* **PAGE**
* START *

How to configure an EMR Spark Datasource

This article is for comments to: https://docs.greatexpectations.io/en/latest/guides/how_to_guides/configuring_data_contexts/how_to_instantiate_a_data_context_on_an_emr_spark_cluster.html

Please comment +1 if this How to is important to you.

2 Likes

+1
It seems using the S3GlobReaderBatchKwargsGenerator will translate and s3:// path into s3a:// which messes up with spark being able to open file within the EMRFS context.
I might be doing something wrong, having documentation will uncover if it’s a bug or not

1 Like

+1
Just joined so I could +1 this! I’ve been playing with ge for a few weeks locally now. Good work so far, very impressed! I see a lot of potential to assist us with our data quality problems and the next step would be to try it on a bigger scale on our AWS instance.
Keep up the good work :+1:

2 Likes

I have been successully using it on EMR using this config running via spark-submit:

        datasources={
        "my_data_source": {
            "data_asset_type": {
                "class_name": "SparkDFDataset",
                "module_name": "great_expectations.dataset",
            },
            "spark_config": dict(pyspark.SparkConf().getAll()),
            "class_name": "SparkDFDatasource",
            "module_name": "great_expectations.datasource",
            "batch_kwargs_generators": {
                # Hive not yet supported https://github.com/great-expectations/great_expectations/pull/1811
                # "spark_sql_query": {
                #    "class_name": "QueryBatchKwargsGenerator",
                #    "queries": {"demographic_features": "SELECT * FROM data.dataseg"},
                # }
                "example": {
                    "class_name": "S3GlobReaderBatchKwargsGenerator",
                    "bucket": YOUR_BUCKET_LOCATION,
                    "assets": {
                        "example_asset": {
                            "prefix": "example_prefix/",
                            "regex_filter": ".*parquet",
                        }
                    },
                },
            },
        },
    },
1 Like

Also for reference, this is the up to date url with the most up to date docs:

https://docs.greatexpectations.io/en/latest/guides/how_to_guides/configuring_data_contexts/how_to_instantiate_a_data_context_on_an_emr_spark_cluster.html#how-to-instantiate-a-data-context-on-an-emr-spark-cluster

1 Like

Thank you @Dandandan! I just updated the link from the original post. Glad to hear it is working well for you!

* END *

* **PROVIDED DATA**
* START *

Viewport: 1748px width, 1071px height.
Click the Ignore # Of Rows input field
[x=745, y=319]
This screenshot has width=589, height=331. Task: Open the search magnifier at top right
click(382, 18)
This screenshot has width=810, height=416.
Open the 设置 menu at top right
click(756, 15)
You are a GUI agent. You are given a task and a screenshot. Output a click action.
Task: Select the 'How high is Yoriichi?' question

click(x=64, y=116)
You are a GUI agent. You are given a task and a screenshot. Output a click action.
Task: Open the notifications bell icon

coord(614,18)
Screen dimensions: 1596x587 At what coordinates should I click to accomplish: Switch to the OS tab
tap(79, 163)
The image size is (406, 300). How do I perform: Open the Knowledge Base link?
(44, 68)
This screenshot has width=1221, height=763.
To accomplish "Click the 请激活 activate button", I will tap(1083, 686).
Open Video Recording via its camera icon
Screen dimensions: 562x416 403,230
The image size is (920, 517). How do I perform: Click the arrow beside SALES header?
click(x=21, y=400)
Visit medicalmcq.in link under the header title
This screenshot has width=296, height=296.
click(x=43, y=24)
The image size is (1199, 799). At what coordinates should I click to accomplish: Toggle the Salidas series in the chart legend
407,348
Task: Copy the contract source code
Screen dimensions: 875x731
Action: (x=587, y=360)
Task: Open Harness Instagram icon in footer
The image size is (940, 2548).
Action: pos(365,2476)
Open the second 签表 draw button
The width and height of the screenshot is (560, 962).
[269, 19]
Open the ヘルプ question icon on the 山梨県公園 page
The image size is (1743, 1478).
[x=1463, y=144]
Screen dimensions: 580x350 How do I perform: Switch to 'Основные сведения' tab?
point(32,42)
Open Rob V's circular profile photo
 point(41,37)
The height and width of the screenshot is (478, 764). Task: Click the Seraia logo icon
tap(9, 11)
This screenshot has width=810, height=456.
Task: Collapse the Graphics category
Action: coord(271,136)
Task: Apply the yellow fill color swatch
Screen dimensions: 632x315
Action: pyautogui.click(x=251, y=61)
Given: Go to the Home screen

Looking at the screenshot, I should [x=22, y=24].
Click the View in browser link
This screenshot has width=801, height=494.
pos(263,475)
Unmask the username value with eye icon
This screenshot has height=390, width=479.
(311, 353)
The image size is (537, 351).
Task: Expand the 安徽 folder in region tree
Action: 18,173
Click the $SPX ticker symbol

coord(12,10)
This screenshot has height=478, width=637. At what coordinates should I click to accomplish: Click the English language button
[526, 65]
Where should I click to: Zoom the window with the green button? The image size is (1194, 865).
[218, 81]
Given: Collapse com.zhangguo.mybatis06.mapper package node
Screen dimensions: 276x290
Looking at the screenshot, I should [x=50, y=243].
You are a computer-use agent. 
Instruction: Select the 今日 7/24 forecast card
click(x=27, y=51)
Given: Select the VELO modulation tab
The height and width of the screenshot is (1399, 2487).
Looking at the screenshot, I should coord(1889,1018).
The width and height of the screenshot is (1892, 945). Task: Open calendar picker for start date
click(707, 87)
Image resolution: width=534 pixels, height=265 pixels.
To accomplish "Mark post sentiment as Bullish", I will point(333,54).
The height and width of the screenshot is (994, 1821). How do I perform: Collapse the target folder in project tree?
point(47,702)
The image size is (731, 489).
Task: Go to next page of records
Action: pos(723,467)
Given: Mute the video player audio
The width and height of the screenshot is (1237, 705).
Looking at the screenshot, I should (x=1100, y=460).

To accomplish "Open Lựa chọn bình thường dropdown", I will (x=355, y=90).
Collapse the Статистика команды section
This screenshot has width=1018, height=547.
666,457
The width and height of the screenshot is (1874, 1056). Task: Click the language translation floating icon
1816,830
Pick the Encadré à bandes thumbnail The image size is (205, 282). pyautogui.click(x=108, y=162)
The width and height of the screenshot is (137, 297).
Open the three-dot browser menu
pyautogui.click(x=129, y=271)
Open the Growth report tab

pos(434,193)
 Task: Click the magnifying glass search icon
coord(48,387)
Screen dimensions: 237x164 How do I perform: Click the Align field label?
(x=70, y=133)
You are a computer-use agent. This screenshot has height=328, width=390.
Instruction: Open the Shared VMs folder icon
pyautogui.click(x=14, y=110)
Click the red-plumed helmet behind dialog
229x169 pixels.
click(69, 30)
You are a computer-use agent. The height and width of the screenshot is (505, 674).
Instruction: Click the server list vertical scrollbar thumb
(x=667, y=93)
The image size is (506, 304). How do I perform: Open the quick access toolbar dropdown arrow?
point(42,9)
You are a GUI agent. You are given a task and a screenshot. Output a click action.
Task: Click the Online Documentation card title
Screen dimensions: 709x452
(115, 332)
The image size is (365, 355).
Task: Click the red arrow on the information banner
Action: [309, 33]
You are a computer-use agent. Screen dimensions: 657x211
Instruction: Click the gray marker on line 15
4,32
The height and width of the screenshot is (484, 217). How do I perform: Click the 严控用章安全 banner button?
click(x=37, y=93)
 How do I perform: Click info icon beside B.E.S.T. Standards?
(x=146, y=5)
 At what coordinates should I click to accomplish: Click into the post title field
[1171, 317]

* END *

Reproduce the passage of the EMR Spark thread starting with "Also for reference, this" and going on through "well for you!", and change "link" to "URL" wherever it occurs.

* **ANSWER TO THE EXERCISE**
Also for reference, this is the up to date url with the most up to date docs:

https://docs.greatexpectations.io/en/latest/guides/how_to_guides/configuring_data_contexts/how_to_instantiate_a_data_context_on_an_emr_spark_cluster.html#how-to-instantiate-a-data-context-on-an-emr-spark-cluster

1 Like

Thank you @Dandandan! I just updated the URL from the original post. Glad to hear it is working well for you!